++++ SOURCE RECORDS

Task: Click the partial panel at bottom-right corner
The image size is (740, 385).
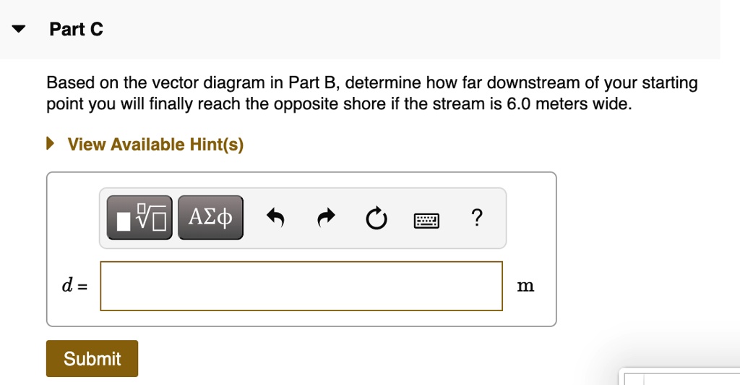Action: point(681,378)
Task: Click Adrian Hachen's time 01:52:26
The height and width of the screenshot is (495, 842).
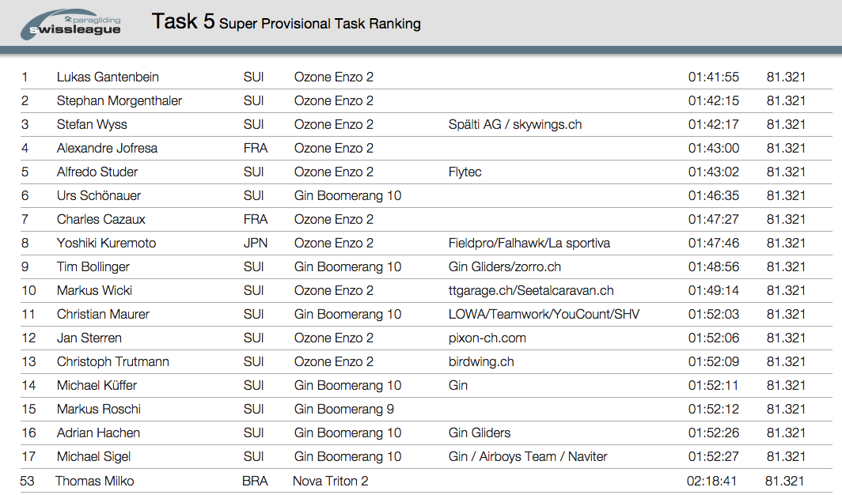Action: point(714,433)
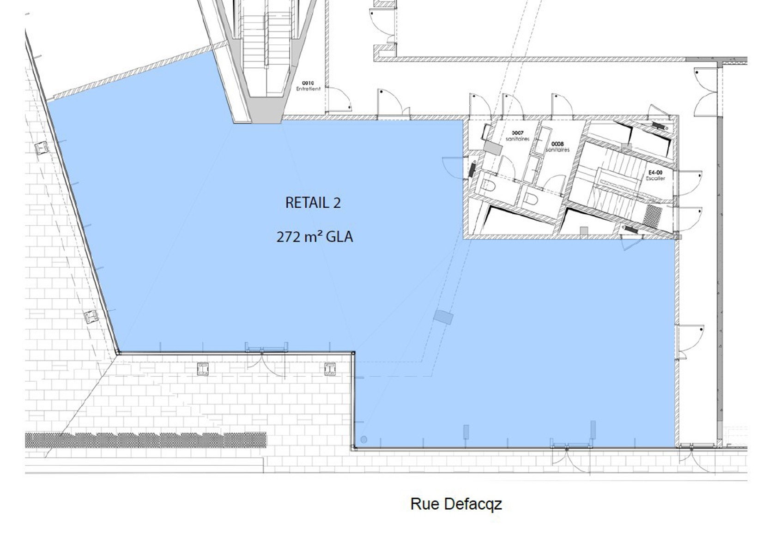Viewport: 769px width, 554px height.
Task: Click the lower square fixture on left paving
Action: click(x=91, y=317)
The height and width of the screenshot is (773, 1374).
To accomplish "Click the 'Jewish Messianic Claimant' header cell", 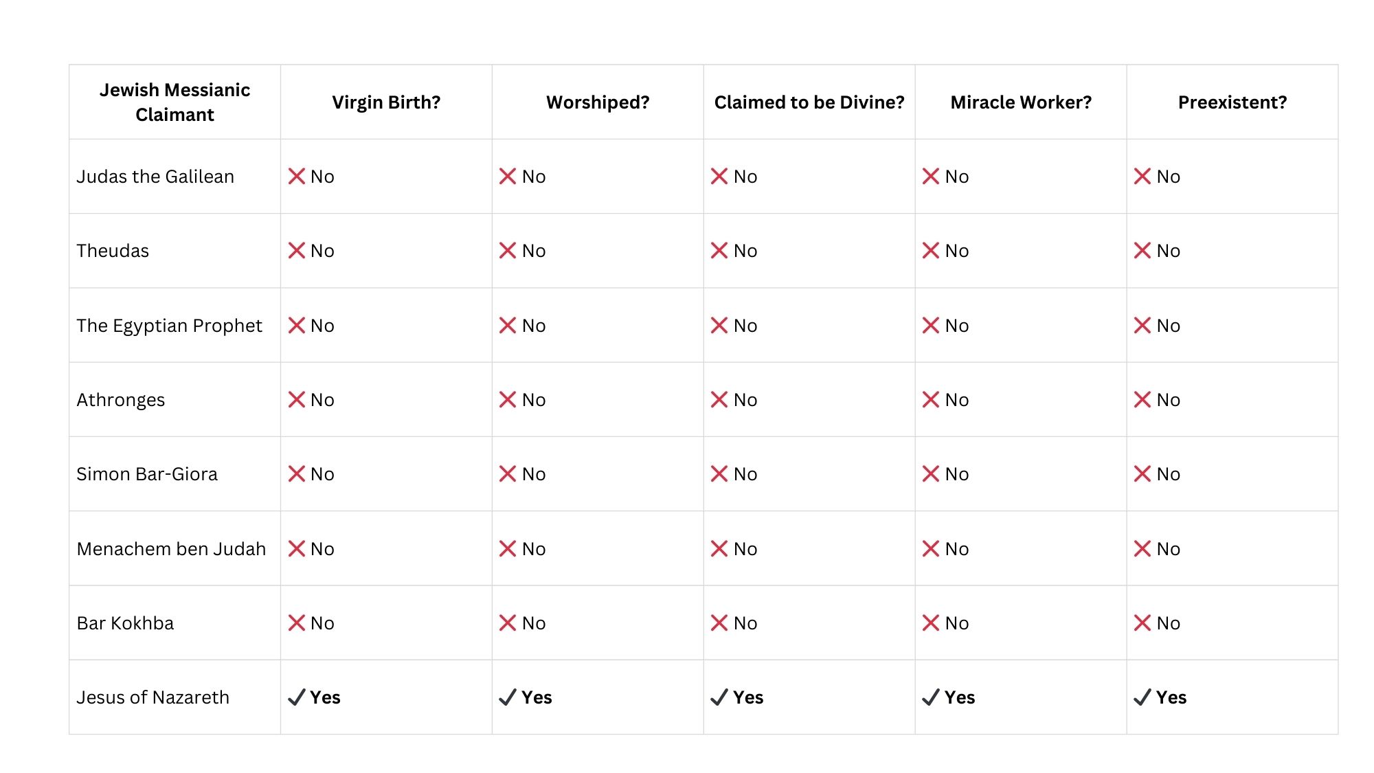I will click(x=174, y=102).
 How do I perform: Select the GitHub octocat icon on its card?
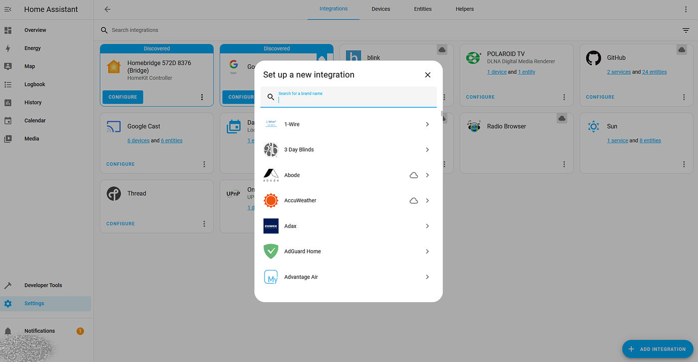click(593, 58)
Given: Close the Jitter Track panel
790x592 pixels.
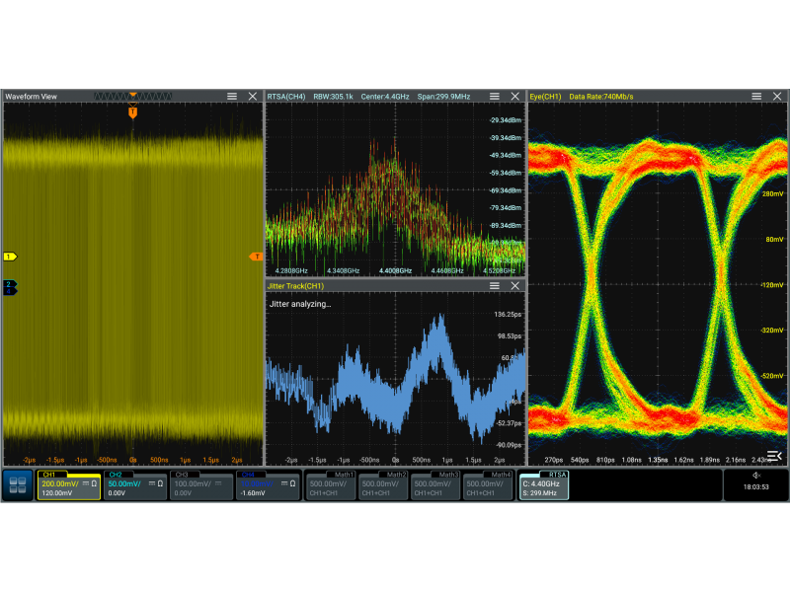Looking at the screenshot, I should 514,285.
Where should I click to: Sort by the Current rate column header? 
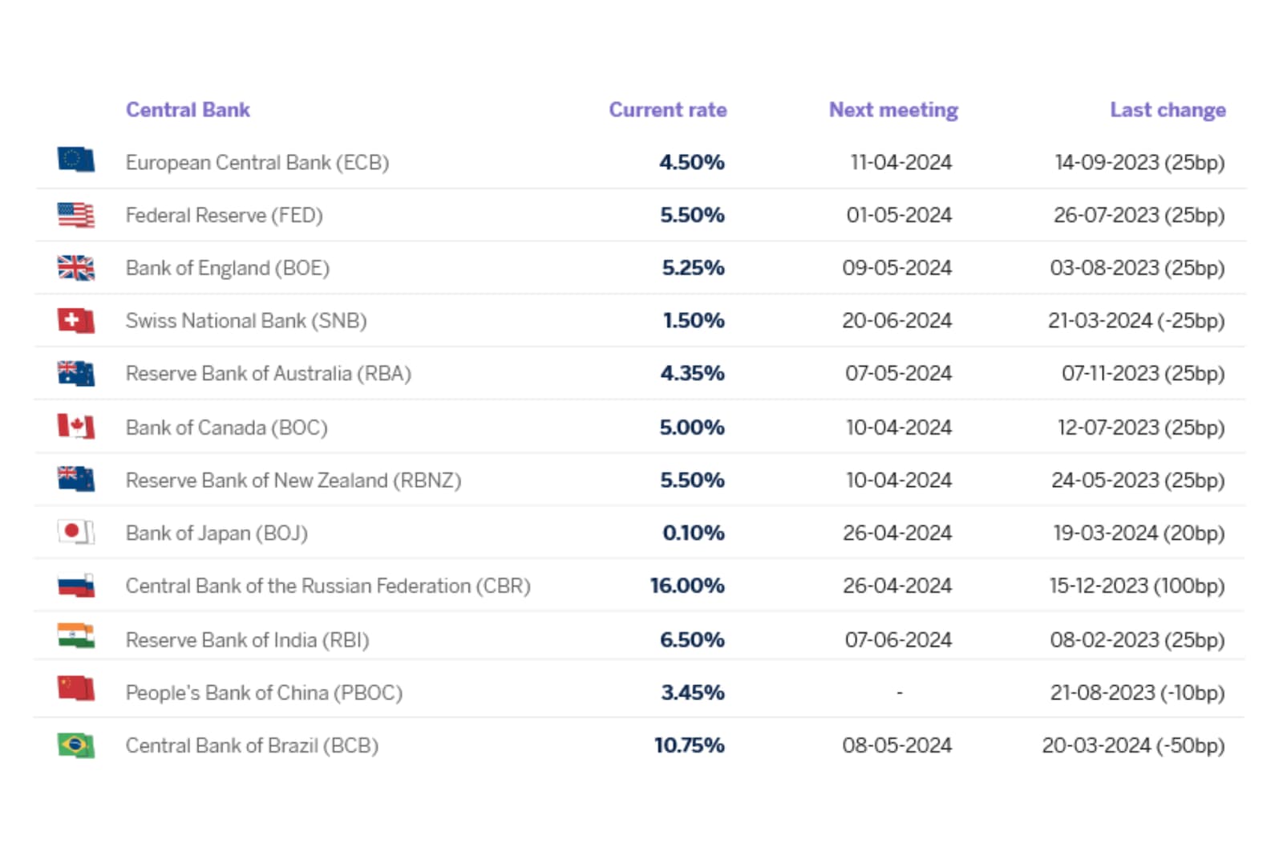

++++++++

### SHORT EXERCISE
Can you update the material from the line with "Given: Close the Jitter Track panel" through the end of the material by replacing "Close" with "Hide" and keeping everything else unchanged? Give only those lines, without the pictures.

### EXPECTED OUTPUT
Given: Hide the Jitter Track panel
790x592 pixels.
Looking at the screenshot, I should 514,285.
Where should I click to: Sort by the Current rate column header? 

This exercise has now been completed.